Pour le bâtiment et matériaux de construction, le titre Lafarge a progressé de 21,6% depuis le 1er janvier pour atteindre le cours de 2 250 DH. Enfin, dans le compartiment des holdings, la SNI a marqué un bond de 16,2%, s’établissant le 15 février à  1 937 DH.

Une détente des taux salutaire pour les fonds obligataires
En ce qui concerne les fonds investis en obligations, ils ont profité du renversement de tendance intervenu sur le marché des bons du Trésor durant le mois de janvier. En effet, des OPCVM comme FCP Capital Terme de BMCE Capital Gestion et Patrimoine Obligation de Wafa Gestion ont enregistré des performances de respectivement 2,93% et 1,73%. Cette augmentation se justifie principalement par la détente des taux des bons du Trésor. Ces derniers ont baissé depuis le début de l’année de 22 points de base (pb) pour la maturité 13 semaines, de 26 pb pour le 26 semaines et de 21 pb pour le 5 ans.
La diminution de l’attrait du marché monétaire a conduit à  un regain d’intérêt des investisseurs pour le compartiment des bons du Trésor. En effet, avec des taux monétaires plus ou moins stables et des taux obligataires ayant intégré une hausse significative en 2007, le marché des titres souverains est devenu plus attractif que les placements au jour le jour en ce début d’année. En témoigne la forte demande des investisseurs sur le marché des adjudications durant le mois de janvier. Les levées du Trésor ont drainé une demande qui s’est élevée à  31,3 milliards de DH, un chiffre à  comparer à  la moyenne mensuelle de 2007 qui n’a pas dépassé les 14 milliards de DH. Cette demande s’est caractérisée par une concentration sur les maturités courtes avec une part de 85,7%, contre 10,5% seulement sur le moyen terme et 3,8% sur le long terme.

Les OPCVM actions devraient poursuivre leur croissance en 2008
S’agissant des OPCVM monétaires, la stabilité des taux au jour le jour à  maintenu leurs performances à  des niveaux moyens (entre 0,37% et 0,6%). En effet, les taux monétaires ont tourné depuis le début de l’année autour de 3,45%. Ceci s’explique principalement par l’équilibre de la réserve monétaire obligatoire sur la majeure partie du mois de janvier. En dépit de la forte demande de liquidités de la part des institutions bancaires, qui a créé une légère tension sur les niveaux de taux, le système monétaire n’a pas connu de grands changements. La raison de cette stabilité est la baisse du taux de la réserve obligatoire de 16,5% à  15%. D’un autre coté, la présence continue de la Banque centrale à  travers des injections sous forme de pensions (avances consenties aux banques) visant à  régulariser le marché, a contribué à  cet équilibre. En chiffres, Bank Al Maghrib a servi 30 milliards de DH de liquidités sous forme d’avances hebdomadaires ainsi que 580 millions de DH sous forme d’avances quotidiennes.
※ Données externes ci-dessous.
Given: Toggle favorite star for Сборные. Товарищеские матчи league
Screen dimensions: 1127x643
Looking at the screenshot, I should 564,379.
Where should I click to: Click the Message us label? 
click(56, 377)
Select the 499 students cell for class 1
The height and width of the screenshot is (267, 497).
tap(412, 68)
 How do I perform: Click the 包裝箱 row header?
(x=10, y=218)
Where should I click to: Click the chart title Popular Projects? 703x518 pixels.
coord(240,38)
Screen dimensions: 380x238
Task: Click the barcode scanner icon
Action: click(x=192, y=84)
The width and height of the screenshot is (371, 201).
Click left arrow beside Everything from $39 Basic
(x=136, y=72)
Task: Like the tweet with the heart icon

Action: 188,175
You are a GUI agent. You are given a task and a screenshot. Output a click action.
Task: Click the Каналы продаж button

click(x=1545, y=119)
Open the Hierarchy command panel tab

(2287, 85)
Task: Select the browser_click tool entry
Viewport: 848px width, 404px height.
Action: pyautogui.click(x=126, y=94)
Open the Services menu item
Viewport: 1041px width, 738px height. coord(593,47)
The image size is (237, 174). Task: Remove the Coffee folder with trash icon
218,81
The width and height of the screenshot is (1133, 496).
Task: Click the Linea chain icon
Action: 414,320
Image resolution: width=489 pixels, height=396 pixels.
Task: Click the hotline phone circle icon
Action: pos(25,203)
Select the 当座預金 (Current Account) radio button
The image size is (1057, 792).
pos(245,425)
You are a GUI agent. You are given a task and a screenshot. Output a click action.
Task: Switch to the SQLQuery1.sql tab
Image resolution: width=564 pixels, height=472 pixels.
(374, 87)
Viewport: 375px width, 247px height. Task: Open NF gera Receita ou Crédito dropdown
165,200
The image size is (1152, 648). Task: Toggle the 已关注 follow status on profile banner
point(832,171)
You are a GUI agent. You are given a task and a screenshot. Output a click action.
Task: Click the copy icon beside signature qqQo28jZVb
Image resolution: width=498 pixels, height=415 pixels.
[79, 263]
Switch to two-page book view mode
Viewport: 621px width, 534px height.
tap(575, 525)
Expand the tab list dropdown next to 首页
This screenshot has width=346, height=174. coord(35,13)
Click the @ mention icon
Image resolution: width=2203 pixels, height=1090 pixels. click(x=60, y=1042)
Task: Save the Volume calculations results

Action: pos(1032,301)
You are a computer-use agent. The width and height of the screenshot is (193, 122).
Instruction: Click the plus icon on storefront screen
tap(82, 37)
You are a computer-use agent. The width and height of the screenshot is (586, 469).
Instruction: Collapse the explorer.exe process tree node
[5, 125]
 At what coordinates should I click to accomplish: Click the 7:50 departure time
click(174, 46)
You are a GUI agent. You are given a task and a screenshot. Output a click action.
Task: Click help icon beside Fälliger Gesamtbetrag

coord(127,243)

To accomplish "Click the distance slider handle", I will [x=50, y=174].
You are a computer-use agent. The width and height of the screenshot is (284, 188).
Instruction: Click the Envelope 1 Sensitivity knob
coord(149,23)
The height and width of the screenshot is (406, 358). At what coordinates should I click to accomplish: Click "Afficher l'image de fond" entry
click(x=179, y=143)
Enfin, pour ce qui est des OPCVM diversifiés, ils ont profité à  la fois du bon comportement du marché boursier et du redressement de la situation sur le marché des bons du Trésor. Des fonds comme Sicav Sélection ou CAP Equilibre de Wafa Gestion ont enregistré des hausses respectives de +8,95% et +8,19% depuis le début de l’année.
Pour le reste de l’année 2008, les gestionnaires d’actifs n’ont pas de visibilité certaine sur la tendance des marchés, et particulièrement celui des bons du Trésor. Pour le monétaire, «l’environnement du marché devrait se détendre, ce qui serait de nature à  conduire les niveaux de taux à  osciller autour du taux directeur qui est de 3,25%», précise Wafae Amrani, analyste chez Upline Capital Management. Quant au marché des actions, les professionnels prévoient une année haussière compte tenu du nombre important des introductions en Bourse prévues cette année et de l’annonce par les sociétés cotées de bons résultats au titre de l’exercice 2007.